Carlo Ancelotti has stated that only physically ready players will be called to the 2026 World Cup. Neymar’s recovery demonstrates sufficient fitness. But Ancelotti has also indicated that Neymar is only in contention if he “deserves to be there,” if he “is better than someone else,” if he “continues moving in that direction.” The phrasing is revealing: Neymar must prove he belongs, rather than being granted automatic inclusion based on reputation. The superstar economy of Brazilian football has shifted. Players are now justified by contemporary performance, not by historical achievement.
The POV
Neymar’s return to Santos is not the triumphant homecoming narrative that Brazilian media will frame it as. It is the final chapter of an era in which Brazilian football produced superstars who left the domestic league, achieved greatness in European clubs, and then returned home for final seasons. That era is ending. The next generation of Brazilian talent—if it emerges—will develop in European clubs from the beginning. Few will return to Brazilian clubs at peak career years. Fewer still will return to attempt one more moment of greatness before fading.

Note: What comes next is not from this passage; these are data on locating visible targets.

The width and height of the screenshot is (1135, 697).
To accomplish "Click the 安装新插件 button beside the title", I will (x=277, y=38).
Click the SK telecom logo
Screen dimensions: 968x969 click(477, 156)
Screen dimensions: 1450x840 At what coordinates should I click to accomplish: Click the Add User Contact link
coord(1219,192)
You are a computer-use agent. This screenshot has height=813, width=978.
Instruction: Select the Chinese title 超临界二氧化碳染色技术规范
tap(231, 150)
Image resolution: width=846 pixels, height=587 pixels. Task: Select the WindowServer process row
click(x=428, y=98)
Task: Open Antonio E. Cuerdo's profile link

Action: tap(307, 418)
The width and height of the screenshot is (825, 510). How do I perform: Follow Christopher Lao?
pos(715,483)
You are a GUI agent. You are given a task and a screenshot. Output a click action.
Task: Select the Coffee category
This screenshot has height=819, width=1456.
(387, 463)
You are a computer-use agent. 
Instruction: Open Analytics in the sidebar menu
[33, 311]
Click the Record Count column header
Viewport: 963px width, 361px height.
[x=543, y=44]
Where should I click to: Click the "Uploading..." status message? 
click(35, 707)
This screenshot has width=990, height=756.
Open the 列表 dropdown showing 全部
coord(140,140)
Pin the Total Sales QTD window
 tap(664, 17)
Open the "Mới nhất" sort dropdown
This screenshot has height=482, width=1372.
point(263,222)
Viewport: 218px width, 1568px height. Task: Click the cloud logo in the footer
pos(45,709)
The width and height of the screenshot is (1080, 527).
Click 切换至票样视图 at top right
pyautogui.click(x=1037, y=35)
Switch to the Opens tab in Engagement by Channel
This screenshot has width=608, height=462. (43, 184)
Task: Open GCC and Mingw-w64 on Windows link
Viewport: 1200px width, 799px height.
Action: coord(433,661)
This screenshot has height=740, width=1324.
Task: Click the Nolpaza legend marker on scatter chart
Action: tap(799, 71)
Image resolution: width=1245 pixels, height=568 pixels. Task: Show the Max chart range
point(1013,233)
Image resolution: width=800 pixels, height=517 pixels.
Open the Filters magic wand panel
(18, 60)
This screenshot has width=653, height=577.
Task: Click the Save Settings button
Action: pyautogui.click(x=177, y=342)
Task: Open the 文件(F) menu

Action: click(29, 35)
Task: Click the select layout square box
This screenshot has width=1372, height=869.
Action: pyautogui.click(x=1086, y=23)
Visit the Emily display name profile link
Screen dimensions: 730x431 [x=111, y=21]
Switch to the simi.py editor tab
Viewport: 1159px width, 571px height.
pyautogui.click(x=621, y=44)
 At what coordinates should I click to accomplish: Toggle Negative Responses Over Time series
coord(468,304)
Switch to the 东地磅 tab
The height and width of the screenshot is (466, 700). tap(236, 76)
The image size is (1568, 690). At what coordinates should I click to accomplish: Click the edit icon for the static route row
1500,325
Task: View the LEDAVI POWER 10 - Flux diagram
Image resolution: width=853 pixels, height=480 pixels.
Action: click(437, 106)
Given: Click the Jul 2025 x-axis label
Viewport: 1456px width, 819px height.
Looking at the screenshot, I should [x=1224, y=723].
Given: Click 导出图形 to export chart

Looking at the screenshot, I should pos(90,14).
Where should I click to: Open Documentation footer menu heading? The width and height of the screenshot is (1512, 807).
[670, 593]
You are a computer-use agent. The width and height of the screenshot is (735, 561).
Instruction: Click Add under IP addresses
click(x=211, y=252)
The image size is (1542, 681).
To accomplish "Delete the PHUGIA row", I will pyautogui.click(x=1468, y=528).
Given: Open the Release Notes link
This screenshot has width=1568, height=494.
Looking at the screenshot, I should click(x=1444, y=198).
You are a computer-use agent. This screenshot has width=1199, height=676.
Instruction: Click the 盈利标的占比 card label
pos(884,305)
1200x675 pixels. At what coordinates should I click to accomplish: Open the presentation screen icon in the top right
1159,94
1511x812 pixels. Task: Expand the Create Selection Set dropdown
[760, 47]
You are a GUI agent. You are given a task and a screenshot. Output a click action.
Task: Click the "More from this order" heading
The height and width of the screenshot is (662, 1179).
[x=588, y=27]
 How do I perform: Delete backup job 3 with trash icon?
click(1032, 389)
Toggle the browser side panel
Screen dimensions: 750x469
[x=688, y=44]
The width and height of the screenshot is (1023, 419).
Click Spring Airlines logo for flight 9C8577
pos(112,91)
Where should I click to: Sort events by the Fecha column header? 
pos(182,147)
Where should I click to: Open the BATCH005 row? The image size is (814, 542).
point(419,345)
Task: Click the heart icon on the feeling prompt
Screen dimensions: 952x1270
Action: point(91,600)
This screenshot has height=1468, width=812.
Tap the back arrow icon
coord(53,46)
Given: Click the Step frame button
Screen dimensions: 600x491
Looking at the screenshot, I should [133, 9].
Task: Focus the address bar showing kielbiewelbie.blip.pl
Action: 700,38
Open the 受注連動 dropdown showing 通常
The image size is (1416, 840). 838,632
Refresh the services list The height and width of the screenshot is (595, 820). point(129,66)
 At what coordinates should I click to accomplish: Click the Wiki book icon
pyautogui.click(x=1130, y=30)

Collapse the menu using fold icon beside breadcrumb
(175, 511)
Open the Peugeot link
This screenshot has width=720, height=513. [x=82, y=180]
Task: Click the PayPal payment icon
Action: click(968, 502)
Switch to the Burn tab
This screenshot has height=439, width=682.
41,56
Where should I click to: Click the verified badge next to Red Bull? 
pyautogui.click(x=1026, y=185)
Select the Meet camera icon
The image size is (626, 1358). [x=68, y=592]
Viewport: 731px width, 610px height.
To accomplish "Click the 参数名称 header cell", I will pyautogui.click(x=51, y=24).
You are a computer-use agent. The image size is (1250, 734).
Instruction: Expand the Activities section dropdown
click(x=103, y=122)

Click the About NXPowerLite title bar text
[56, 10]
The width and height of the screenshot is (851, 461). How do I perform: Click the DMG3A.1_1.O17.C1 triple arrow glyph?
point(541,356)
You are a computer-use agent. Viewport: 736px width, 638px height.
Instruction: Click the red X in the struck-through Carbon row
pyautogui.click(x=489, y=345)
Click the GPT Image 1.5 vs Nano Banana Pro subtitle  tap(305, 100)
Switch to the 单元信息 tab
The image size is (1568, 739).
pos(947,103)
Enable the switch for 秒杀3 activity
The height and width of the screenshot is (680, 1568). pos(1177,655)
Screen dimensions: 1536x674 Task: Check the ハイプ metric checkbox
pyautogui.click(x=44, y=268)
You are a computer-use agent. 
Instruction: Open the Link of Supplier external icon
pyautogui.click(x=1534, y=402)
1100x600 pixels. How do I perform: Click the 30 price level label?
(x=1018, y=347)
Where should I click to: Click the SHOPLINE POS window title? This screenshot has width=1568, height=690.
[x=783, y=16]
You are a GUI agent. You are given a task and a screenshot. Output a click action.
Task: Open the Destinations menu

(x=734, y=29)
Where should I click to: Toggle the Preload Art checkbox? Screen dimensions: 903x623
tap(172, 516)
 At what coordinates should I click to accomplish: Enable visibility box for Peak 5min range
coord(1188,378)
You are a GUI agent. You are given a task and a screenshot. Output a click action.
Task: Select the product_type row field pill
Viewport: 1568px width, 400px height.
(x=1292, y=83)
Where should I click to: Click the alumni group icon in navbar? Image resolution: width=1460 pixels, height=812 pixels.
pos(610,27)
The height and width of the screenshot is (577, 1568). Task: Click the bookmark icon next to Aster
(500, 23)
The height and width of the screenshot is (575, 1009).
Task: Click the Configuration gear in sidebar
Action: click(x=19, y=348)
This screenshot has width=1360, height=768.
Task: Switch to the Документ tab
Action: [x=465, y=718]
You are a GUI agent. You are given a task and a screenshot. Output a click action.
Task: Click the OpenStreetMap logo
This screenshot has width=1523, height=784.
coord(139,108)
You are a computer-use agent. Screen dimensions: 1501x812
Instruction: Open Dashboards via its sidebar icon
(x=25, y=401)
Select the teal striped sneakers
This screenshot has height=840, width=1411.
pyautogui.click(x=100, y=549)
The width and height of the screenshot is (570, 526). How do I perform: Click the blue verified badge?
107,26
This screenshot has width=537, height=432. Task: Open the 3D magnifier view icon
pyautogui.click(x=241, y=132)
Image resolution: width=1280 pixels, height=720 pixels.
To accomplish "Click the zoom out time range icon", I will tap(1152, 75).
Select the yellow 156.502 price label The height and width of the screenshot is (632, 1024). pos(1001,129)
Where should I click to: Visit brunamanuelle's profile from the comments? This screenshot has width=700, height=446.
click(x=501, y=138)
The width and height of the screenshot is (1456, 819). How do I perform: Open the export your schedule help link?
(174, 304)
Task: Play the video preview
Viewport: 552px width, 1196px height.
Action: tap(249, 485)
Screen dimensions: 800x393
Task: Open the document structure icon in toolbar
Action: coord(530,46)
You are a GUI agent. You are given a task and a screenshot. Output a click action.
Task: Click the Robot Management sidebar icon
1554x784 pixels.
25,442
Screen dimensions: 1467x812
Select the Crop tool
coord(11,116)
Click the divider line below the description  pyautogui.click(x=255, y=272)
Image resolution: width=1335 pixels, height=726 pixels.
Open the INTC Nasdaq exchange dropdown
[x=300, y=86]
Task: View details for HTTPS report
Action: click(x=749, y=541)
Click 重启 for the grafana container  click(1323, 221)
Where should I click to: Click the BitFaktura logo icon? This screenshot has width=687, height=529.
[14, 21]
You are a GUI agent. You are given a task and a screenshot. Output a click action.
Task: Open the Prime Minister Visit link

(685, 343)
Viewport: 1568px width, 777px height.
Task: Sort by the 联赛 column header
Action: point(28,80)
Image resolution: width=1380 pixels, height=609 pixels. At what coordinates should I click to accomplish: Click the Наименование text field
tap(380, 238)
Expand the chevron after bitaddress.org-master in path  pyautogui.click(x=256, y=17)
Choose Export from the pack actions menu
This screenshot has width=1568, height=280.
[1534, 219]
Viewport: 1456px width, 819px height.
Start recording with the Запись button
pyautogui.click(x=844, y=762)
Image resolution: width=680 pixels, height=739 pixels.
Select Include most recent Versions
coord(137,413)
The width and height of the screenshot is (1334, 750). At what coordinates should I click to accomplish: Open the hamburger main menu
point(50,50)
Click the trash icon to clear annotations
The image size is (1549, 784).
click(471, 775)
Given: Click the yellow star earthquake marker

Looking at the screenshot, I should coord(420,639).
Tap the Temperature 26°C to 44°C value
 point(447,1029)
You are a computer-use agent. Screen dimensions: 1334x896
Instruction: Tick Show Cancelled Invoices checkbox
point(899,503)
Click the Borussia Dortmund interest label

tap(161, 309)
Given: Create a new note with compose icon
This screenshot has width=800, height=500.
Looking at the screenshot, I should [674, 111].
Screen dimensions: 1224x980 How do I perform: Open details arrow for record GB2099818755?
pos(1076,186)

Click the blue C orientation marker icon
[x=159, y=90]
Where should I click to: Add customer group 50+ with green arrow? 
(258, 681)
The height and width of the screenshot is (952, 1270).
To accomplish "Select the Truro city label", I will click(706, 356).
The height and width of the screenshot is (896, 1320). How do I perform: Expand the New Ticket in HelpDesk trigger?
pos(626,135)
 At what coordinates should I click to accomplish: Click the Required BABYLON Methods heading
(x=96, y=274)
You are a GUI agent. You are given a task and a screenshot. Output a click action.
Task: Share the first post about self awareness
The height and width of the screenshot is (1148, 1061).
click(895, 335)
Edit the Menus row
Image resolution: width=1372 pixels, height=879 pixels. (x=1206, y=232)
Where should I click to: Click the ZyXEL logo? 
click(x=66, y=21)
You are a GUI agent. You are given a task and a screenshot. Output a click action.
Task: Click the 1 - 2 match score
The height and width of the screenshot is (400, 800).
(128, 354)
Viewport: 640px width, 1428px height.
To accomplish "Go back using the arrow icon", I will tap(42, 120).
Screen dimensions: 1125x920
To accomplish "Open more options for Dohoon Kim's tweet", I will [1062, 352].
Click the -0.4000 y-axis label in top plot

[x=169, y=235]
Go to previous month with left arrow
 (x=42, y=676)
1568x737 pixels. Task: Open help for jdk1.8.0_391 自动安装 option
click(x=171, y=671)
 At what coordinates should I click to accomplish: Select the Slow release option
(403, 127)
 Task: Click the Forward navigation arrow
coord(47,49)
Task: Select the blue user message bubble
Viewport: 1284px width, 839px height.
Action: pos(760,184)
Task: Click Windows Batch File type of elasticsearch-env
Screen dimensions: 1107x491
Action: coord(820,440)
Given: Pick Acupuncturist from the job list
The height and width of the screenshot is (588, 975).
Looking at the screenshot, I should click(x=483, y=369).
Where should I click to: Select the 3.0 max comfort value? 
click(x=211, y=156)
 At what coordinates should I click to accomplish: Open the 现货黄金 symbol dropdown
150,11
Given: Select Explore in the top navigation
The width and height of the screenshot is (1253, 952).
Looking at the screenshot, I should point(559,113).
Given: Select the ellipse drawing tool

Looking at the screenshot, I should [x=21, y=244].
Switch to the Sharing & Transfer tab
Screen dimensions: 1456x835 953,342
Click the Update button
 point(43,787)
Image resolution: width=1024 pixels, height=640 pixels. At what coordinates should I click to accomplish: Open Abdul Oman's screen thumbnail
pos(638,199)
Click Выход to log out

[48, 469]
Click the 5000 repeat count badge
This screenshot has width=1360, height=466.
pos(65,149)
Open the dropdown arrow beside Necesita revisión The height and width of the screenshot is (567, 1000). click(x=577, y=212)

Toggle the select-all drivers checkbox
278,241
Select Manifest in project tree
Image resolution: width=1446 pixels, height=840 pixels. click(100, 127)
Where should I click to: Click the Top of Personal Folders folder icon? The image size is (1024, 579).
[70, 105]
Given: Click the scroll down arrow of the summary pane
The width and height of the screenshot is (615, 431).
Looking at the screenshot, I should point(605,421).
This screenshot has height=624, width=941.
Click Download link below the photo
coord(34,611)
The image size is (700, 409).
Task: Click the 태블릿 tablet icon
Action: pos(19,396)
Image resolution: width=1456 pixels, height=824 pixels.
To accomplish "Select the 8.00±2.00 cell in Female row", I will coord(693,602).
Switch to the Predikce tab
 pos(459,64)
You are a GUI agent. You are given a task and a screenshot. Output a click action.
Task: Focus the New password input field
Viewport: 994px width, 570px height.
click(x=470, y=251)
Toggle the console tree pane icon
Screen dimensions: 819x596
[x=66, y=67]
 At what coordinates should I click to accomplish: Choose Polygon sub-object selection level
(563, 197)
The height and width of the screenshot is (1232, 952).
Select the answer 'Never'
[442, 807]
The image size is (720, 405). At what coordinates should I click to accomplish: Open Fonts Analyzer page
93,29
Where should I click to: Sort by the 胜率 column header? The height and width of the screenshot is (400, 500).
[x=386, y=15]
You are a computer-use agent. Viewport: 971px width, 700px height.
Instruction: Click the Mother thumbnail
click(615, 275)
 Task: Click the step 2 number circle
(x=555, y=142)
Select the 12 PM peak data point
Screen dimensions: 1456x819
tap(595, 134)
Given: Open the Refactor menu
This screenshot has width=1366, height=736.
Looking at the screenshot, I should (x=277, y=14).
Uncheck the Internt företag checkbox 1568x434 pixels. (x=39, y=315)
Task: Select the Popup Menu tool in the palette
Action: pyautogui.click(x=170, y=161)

What Brazilian football is honest about, and what global commentators often miss, is that its decline is structural and likely permanent. The domestic league no longer develops elite talent efficiently. The infrastructure for producing world-class players has atrophied. Foreign investment in Brazilian clubs is minimal compared to European, Chinese, or Middle Eastern clubs. The national team will continue producing capable players and competitive teams. But the era of Brazil as the default global power, the producer of multiple superstars in each generation, has concluded. Neymar’s return to Santos in 2026 is not a comeback story. It is an epitaph for the entire era of Brazilian football dominance. He remains a capable player at 34, but his presence in the Campeonato Brasileiro is itself an acknowledgment that the league has become a destination for returning players, not a factory for producing them.